The morning brings unfortunately work. I had my first flat tire. After now about 22,000 kilometers. The front tire is flat. But that should not be a problem. If we could then increase the front axle. After I had noticed already in Hungary, I had no suitable tool for the development of the axis, I got myself there one. Unfortunately, only in the absence of alternatives, in poor quality. The tool is twisted in itself, but the axis is fixed. Why is there nothing in Yamaha's board tools. Is it so unusual that you would like to expand the front wheel. It's only a 14 mm allen key. With matching screws and nuts, we finally can unscrew the axle. The rest is done quickly. For refreshment, the work is followed quickly by a dip in the lake. Many have warned of the crocodiles here, but unfortunately we have not seen any. Only a mighty big fish, the fishermen have pulled from the water.

Lets continue. The track is no better. I probably would not even hike in Europe on such roads, and here I have to ride a bike on them. Our route continues over Maralall, where we camp 2 nights in the Yare Camel Club, to Nanyuki. We pass the Mugie Wildlife Conservancy. It is one of the many animal parks in Kenya. Directly from the main runway even large animals can be seen. We drive past a waterhole, where is just a small herd of zebras drinking. And giraffes. Majestically they walk through the bush. Their movements seem so calm and relaxed, but they are still as fast. Simply sublime.

We camp again in the wilderness. Go on a huge rock which is of course climbed. From its summit one has a magnificent view over the surrounding countryside. To the horizon lies the green bush. In the distance I can see a bush runway for small aircraft. But it is currently populated only by antelopes. Large birds of prey circling over the scene, but have we become so used to it because, since Ethiopia had actually birds of prey in sight forever. To cook, we rekindle a fire, which then as a pleasant side effect keeps some insects at bay. Suddenly we heard an approaching jeep. We remove our lamps and behave calmly. The fire has burned for luck at the moment very far down. Then there are 3 men in our camp. One carries a gun. But they welcomed us kindly. They ask us for our camping permit. A permit? In the bush? It turns out that we are on the territory of a ranch - which also includes the runway. But we are allowed to stay for the night, even without permission.

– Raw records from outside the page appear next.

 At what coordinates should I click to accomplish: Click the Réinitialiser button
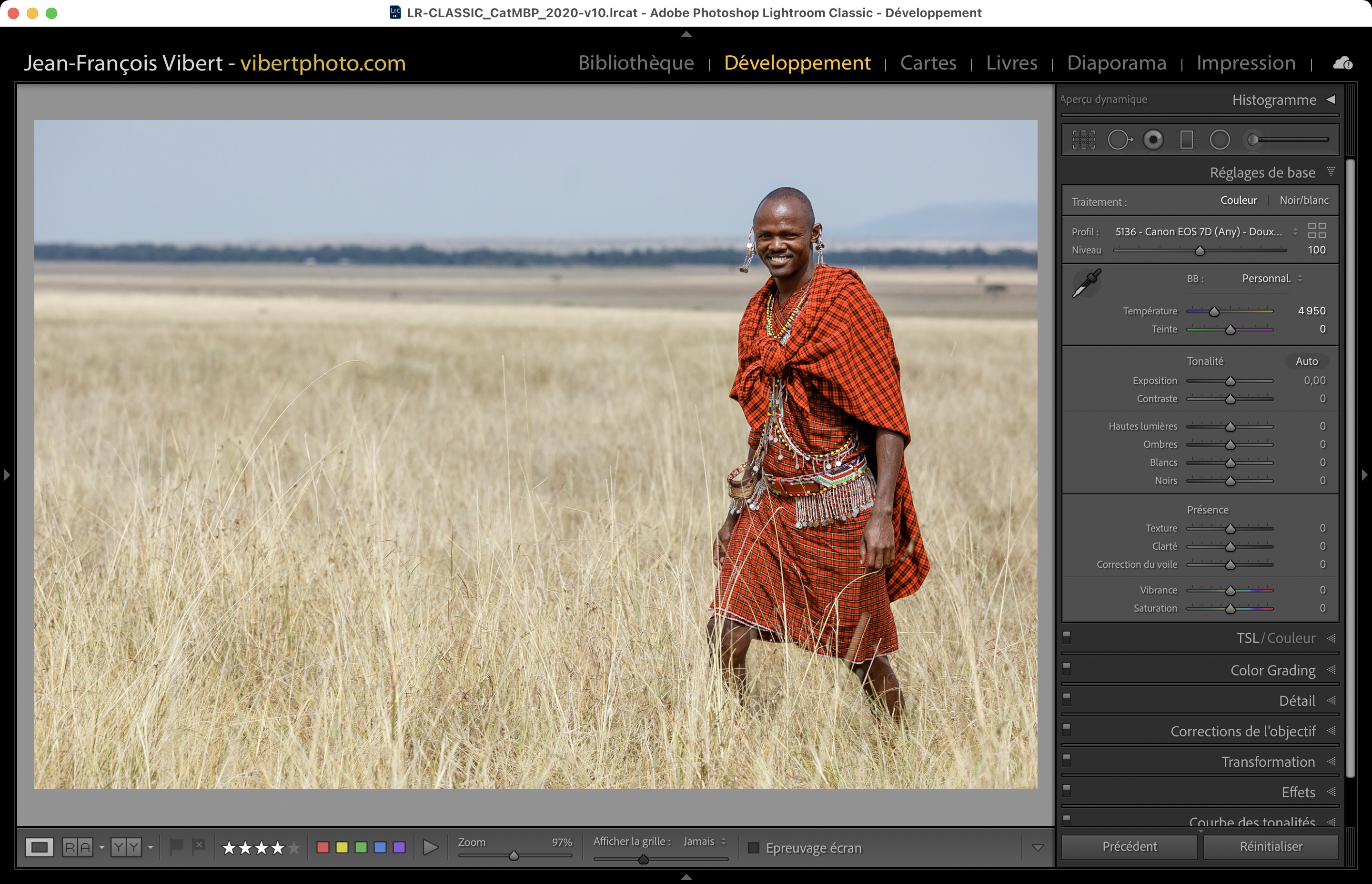[x=1271, y=846]
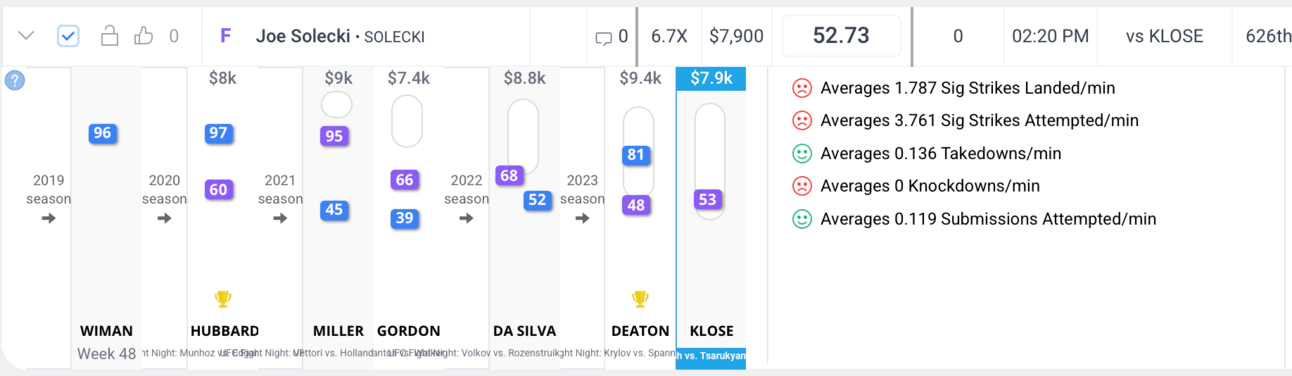This screenshot has height=376, width=1292.
Task: Click the 81 badge on DEATON bar
Action: (x=636, y=155)
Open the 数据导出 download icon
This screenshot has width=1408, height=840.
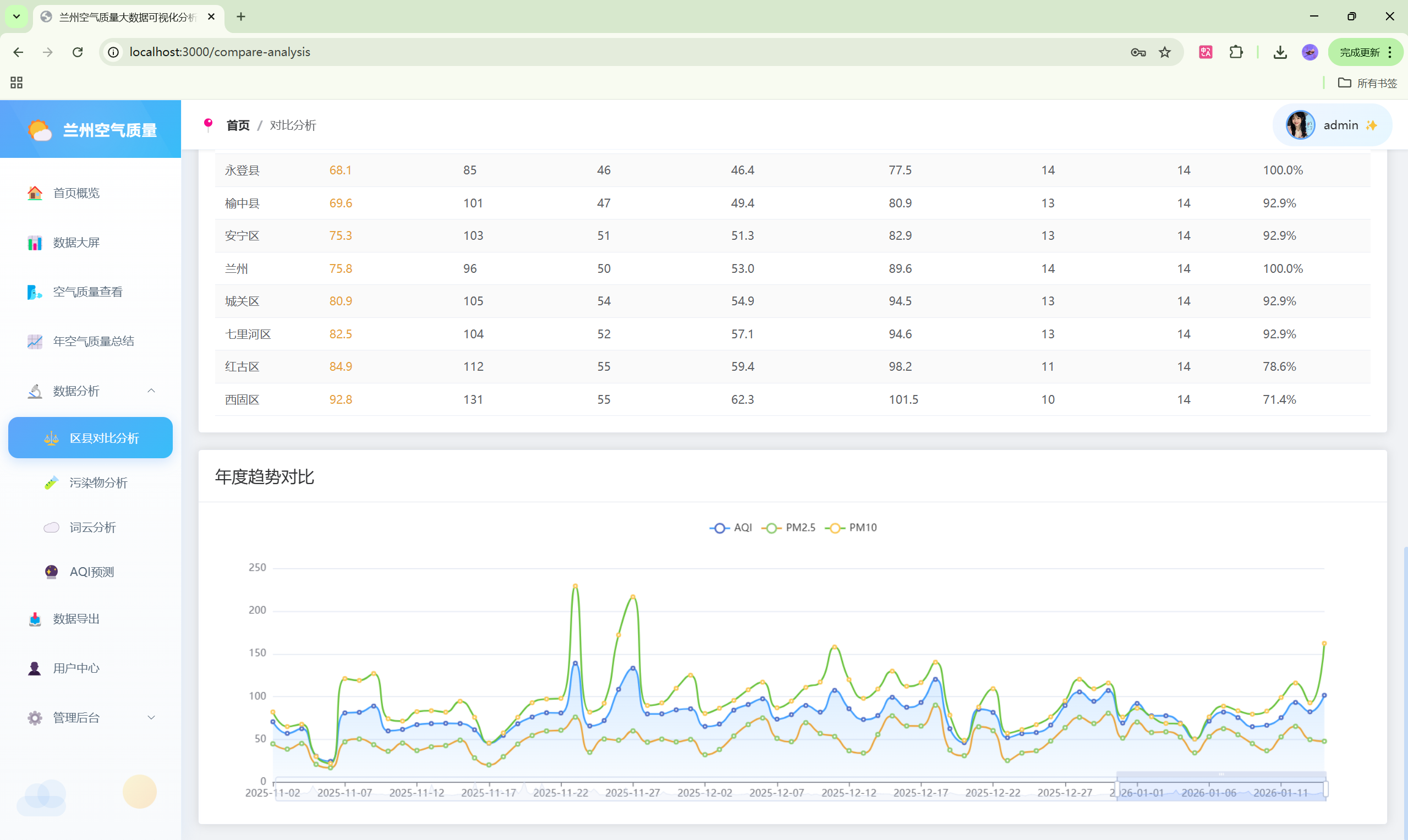point(35,619)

We should only watch, as happens sometimes in the morning, for elephants in that area. Well that would be something.

Unfortunately, we do not see any elephants, and can pull off quite unmolested. The gravelroad to Nanyuki will be much better. We can go up to  90 km / h. Here and there a little jump! Wonderfull.

After about 1600 miles, it is again so far. We have tar under the wheels. It has been 8 days since we left the tar in Yabello / Ethiopia. From here on we drive on paved roads to Nairobi. But we also quickly acquainted with the notorious Kenyan "Pottholes. After a week in Kenya, we are now driving in the capital Nairobi - my 11th Capital on this trip.

We will stay here for almost a week. Geoffray takes us warmly into his home, we met on Couchsurfing. The entry procedure for my Visa and for the Carnet de Passage are completed in a morning. I find a Yamaha workshop and instruct them to put my motorcycle in state and lead to an inspection. A new rim is not, unfortunately, raise, so I must order it from Germany.

For St. Patrick's Day we go to an Irish pub. Since we left europe we have not seen so many white people. Gwyn said it would be even more as in clubs in London. Nairobi shows itself to us as a very complex city. We see slums, white area, national park within sight of the city center, local markets and large shopping malls. On every corner one can get fast food, but we prefer to look for the small local kitchens. It appears that meat seems to be very important for the kenyan diet.

During we wait for my spare parts from home we will go to see the coast.